1. Getting to the Departure Area: 

Work out precisely how long it will take to get from your home to the start. Take public transport when possible.

If you want to leave a bag at the left-luggage office, check its location and always give yourself an extra 10 minutes or more.

You will frequently find that there is a certain hustle and bustle -- or even downright chaos -- near the start areas. Visualise precisely the entrance to your start area before the big day in order to avoid any useless stress. Don't enter it too soon: 15 minutes are more than enough.

2. Inside the Start Area:

Complete the important pre-race gestures unhurriedly: tie your shoelaces tightly with double knots. Make sure not to compress your instep. Make sure to apply a layer of anti-friction cream on your sensitive areas, if you hadn't done that before: armpits, inner thighs.



Male runners are advised to stick two pieces of plaster in a cross shape on each of their nipples to protect them (or to use an anti-soreness t-shirt like the kalenji t-shirt). Hydrate yourself if high temperatures are forecast but don't drink too much. It's best to urinate in the last few minutes before the start so as to empty your bladder completely and not be bothered during the race. However, this remains at your own discretion.

3. At the Start:

Stay cool! Wait until the runners in front of you start moving. Don't take part in the scrum that sometimes spoils the start.

Most importantly, make sure not to fall (or to make anyone else fall). Run a few hectometres with arms slightly apart in order to create a small safety perimeter around yourself. Try to settle into your pace as soon as possible but don't panic if this is impossible at first. 21.1km, is a long way! You will have time to make up for the few seconds you lost.


4. During the First Half of the Semi-Marathon:

Make sure to follow your race plan.

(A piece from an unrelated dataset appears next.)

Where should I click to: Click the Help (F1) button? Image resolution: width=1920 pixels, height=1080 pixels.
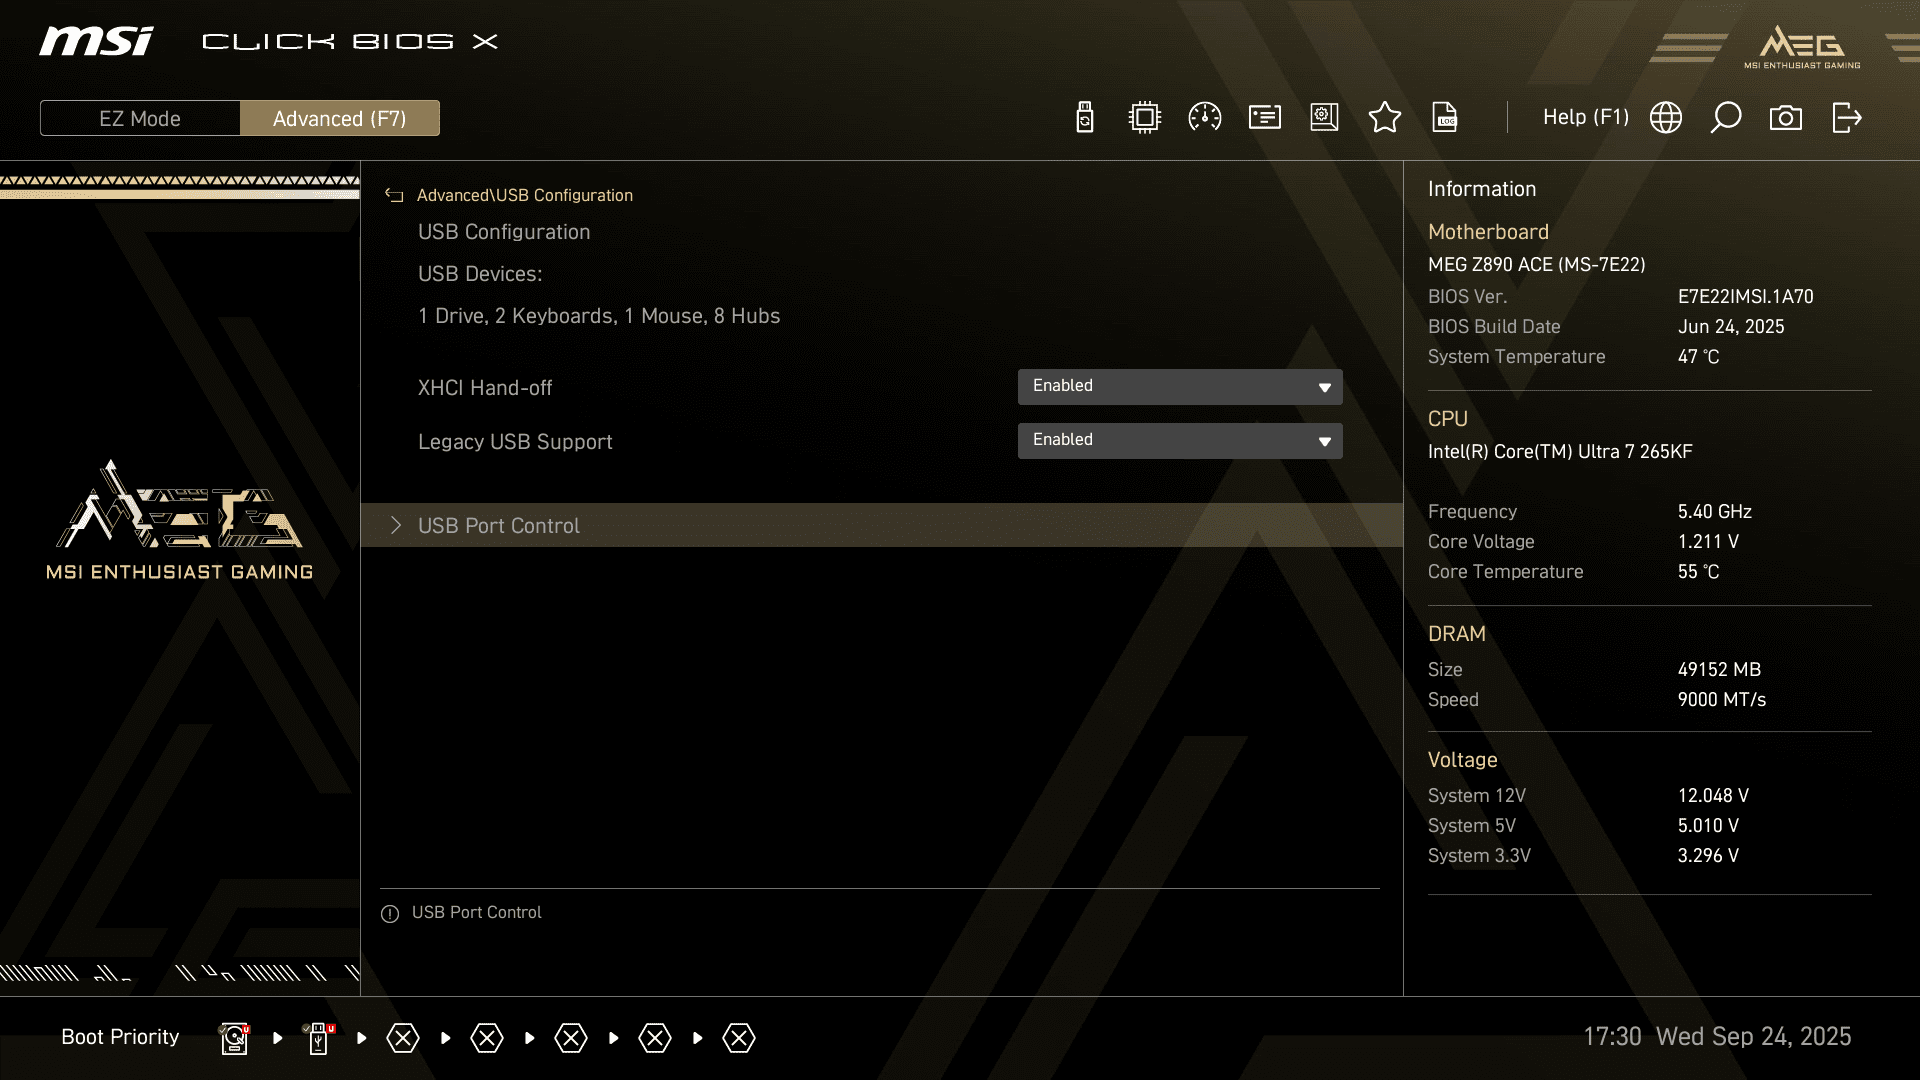coord(1585,118)
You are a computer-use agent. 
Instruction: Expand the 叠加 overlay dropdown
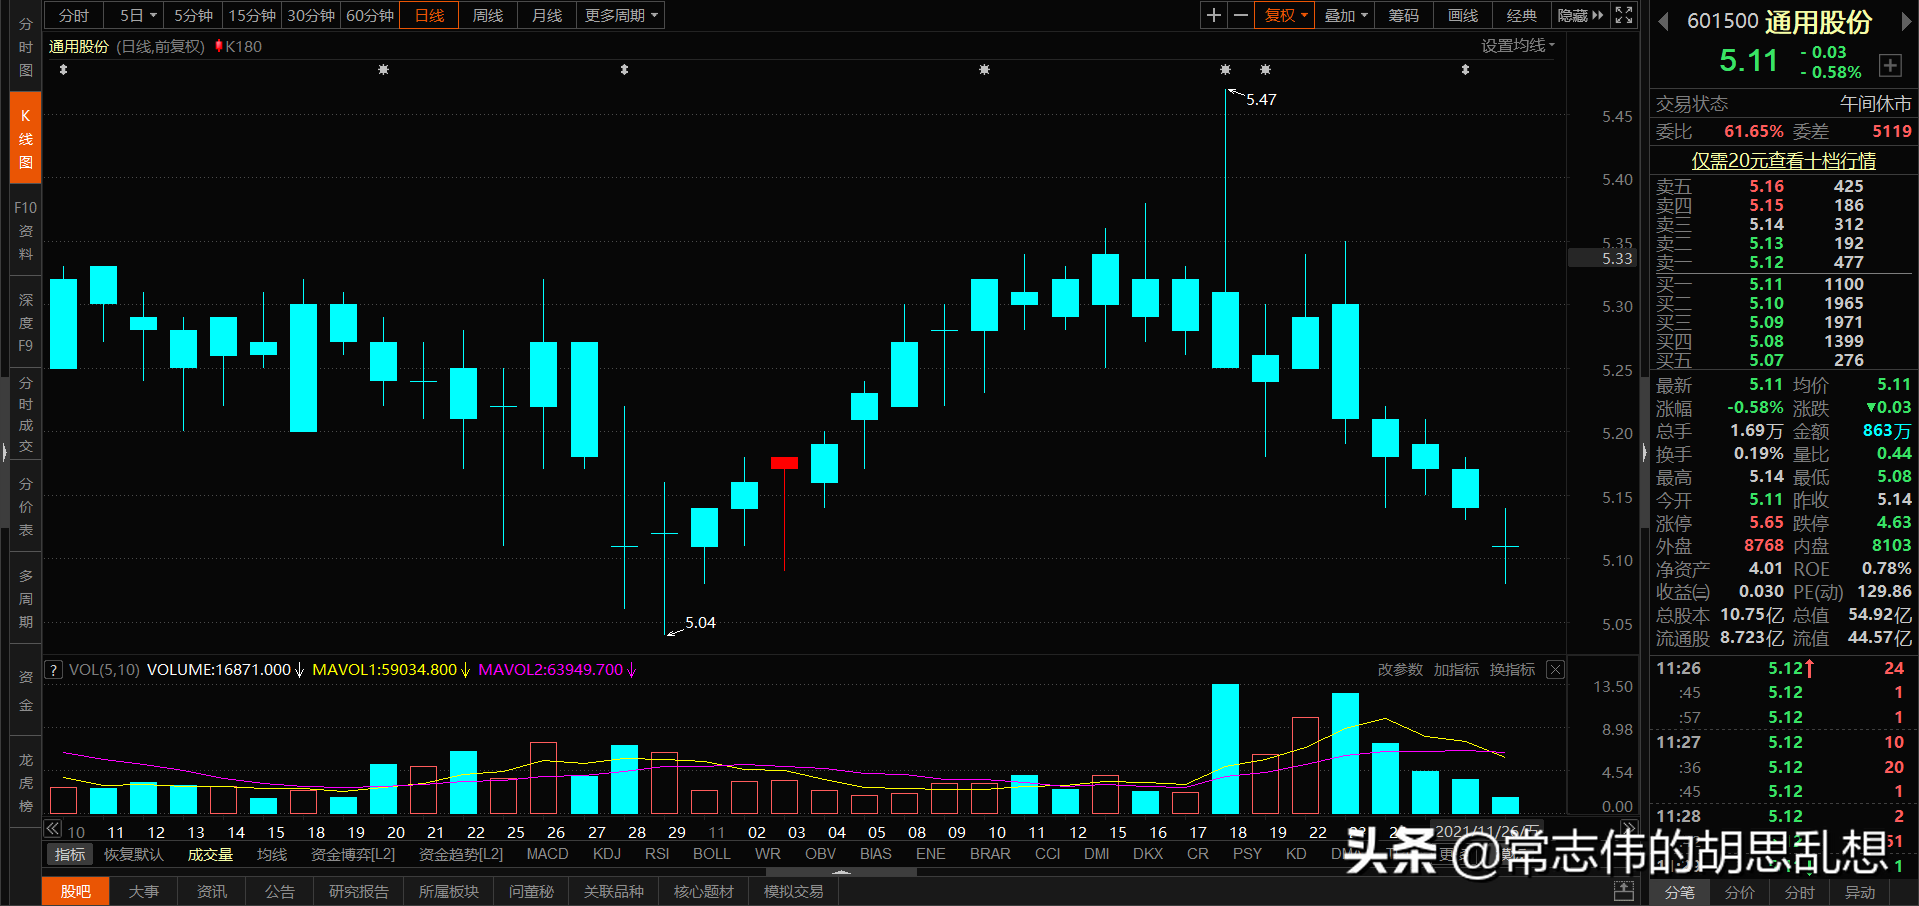pyautogui.click(x=1343, y=15)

Don't let yourself get swayed by the excitement that reigns during the first few kilometres. Concentrate on your race technique and avoid useless gestures. Refuel often and conscientiously, respecting the habits acquired during training. If you find a runner or a group of runners going at the same pace as you, stay in the stride. You can conserve an enormous amount of energy by following the train docilely.

5. During the Second Half of the Semi-Marathon:

You have less than ten kilometres to go. If you are a novice over this distance, listen to your body and don't hesitate to slow down if the sensations you feel become outright unpleasant. It is normal that you breathe more and more heavily or that muscle soreness -- particularly in your calves and quads -- appears. Don't do anything that may compromise your successful completion. Walk if you must, but don't stop (apart for refuelling stations perhaps). The banner gets closer.